2. A tank in contact with liquid hydrogen is constructed of steel material whose absorbed energy sE, measured by an impact test at -196°C using a three-sided slit Charpy impact test specimen, is 57.76 J or higher. A liquid hydrogen tank according to claim 1.

3. A tank in contact with liquid hydrogen is provided, which is made of steel material whose absorbed energy sE value, measured by impact tests at a measurement temperature of -253°C or lower using a three-sided slit Charpy impact test specimen, is 19 J or more. A liquid hydrogen tank according to claim 1.

4. The thickness of the steel material is 50 mm or less. A liquid hydrogen tank according to claim 1.

5. The steel material has a Ni content of 6.0 to 16.0 mass%, and the ratio of the bcc phase, as measured by magnetic induction, is 50% or more. A liquid hydrogen tank according to any one of claims 1 to 4.

6. The process involves preparing a steel material in which the absorbed energy sE (unit: J) is measured by an impact test using a three-sided slit Charpy impact test specimen at a measurement temperature of -196°C or lower, and the absorbed energy sE value satisfies the following formula 1 or formula 2, A step of forming a tank that comes into contact with liquid hydrogen in a liquid hydrogen tank using the aforementioned steel material, A method for manufacturing a liquid hydrogen tank having [the specified characteristics]. sE≧19+0.68×ΔT... Formula 1 In Equation 1, the measured temperature is in the range of greater than -253°C and less than or equal to -196°C, and ΔT is the temperature difference between the measured temperature and -253°C. sE≧19... Formula 2 In Equation 2, the measurement temperature is -253°C or lower.

7. The measurement of the absorbed energy sE was performed at -196°C. The value of the absorbed energy sE is 57.76 J or more. A method for manufacturing a liquid hydrogen tank according to claim 6.
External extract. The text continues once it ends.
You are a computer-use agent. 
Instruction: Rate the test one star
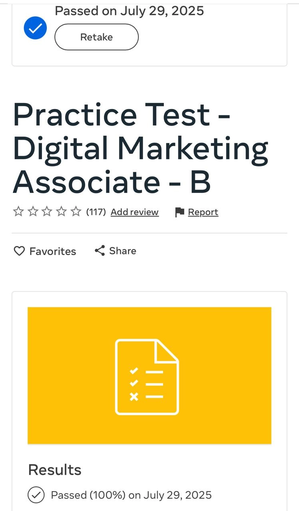point(18,212)
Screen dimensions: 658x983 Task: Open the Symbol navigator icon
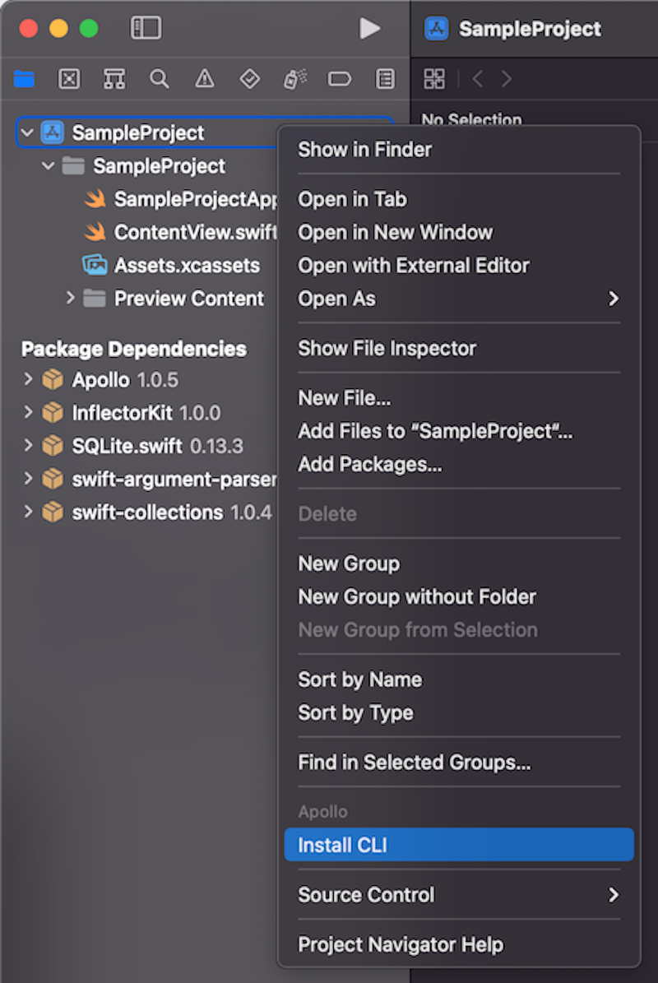[114, 79]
8. The measurement of the absorbed energy sE was performed at -253°C or below. The value of the absorbed energy sE is 19 J or more. A method for manufacturing a liquid hydrogen tank according to claim 6.

9. The thickness of the steel material is 50 mm or less. A method for manufacturing a liquid hydrogen tank according to claim 6.
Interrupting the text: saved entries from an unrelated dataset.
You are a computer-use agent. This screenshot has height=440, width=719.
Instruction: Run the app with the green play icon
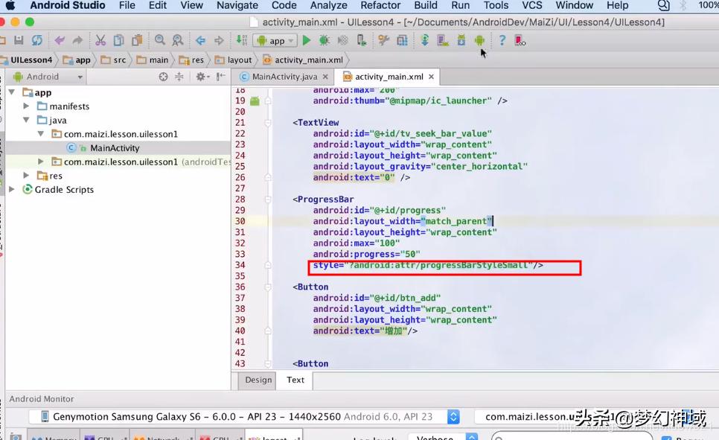coord(307,41)
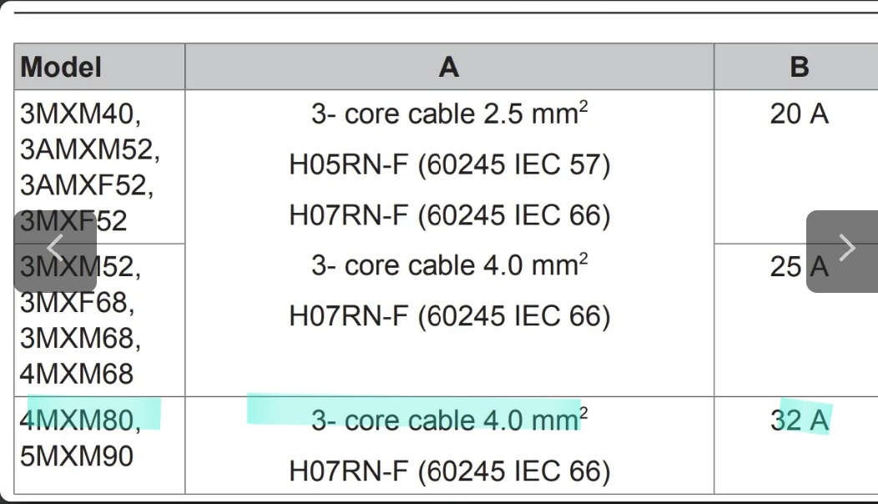This screenshot has height=504, width=878.
Task: Click the H05RN-F (60245 IEC 57) line
Action: click(x=450, y=165)
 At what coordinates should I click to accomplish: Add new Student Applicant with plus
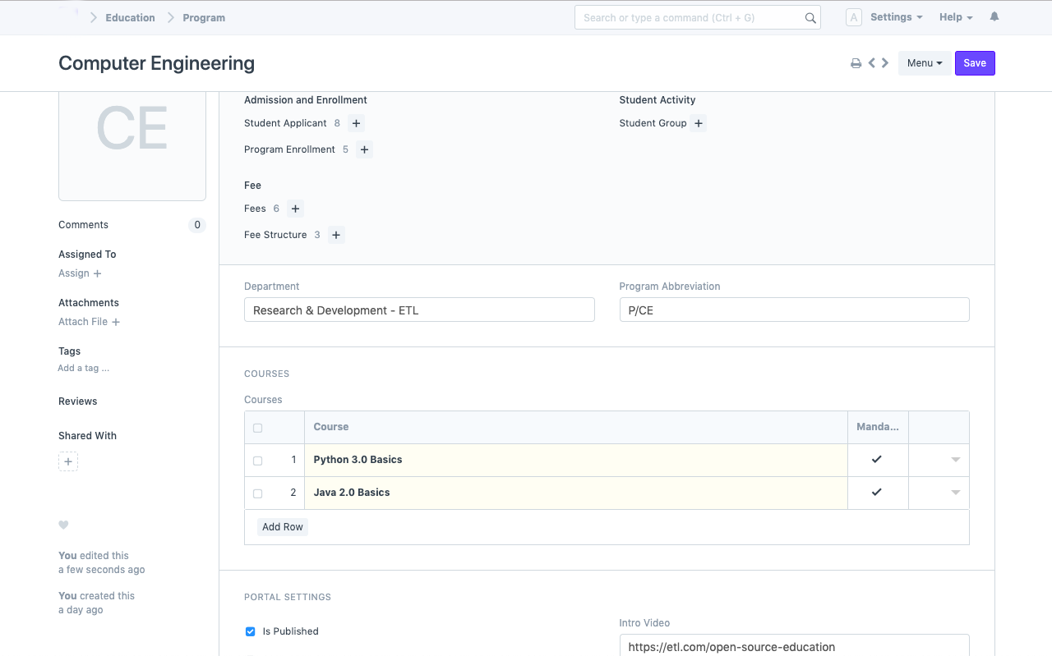click(356, 123)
10. The steel material has a Ni content of 6.0 to 16.0 mass%, and the ratio of the bcc phase, as measured by magnetic induction, is 50% or more. A method for manufacturing a liquid hydrogen tank according to any one of claims 6 to 9.

11. A process of setting a temperature below the liquefaction temperature of hydrogen as the target temperature, Based on the aforementioned set temperature, the steel material to be used in the tank that comes into contact with liquid hydrogen in the liquid hydrogen tank is determined to be a steel material whose absorbed energy sE (unit: J) is measured by an impact test using a three-sided slit Charpy impact test piece at a measurement temperature of -196°C or lower, and whose absorbed energy sE satisfies the following formula 1 or formula 2. A method for designing a liquid hydrogen tank having the following features. sE≧19+0.68×ΔT... Formula 1 In Equation 1, the measured temperature is in the range of greater than -253°C and less than or equal to -196°C, and ΔT is the temperature difference between the measured temperature and -253°C. sE≧19... Formula 2 In Equation 2, the measurement temperature is -253°C or lower.

12. The measurement of the absorbed energy sE was performed at -196°C. The value of the absorbed energy sE is 57.76 J or more. A method for designing a liquid hydrogen tank according to claim 11.

13. The measurement of the absorbed energy sE was performed at -253°C or below. The value of the absorbed energy sE is 19 J or more. A method for designing a liquid hydrogen tank according to claim 11.

14. The thickness of the steel material is 50 mm or less. A method for designing a liquid hydrogen tank according to claim 11.

15. The steel material has a Ni content of 6.0 to 16.0 mass%, and the ratio of the bcc phase, as measured by magnetic induction, is 50% or more. A method for designing a liquid hydrogen tank according to any one of claims 11 to 14.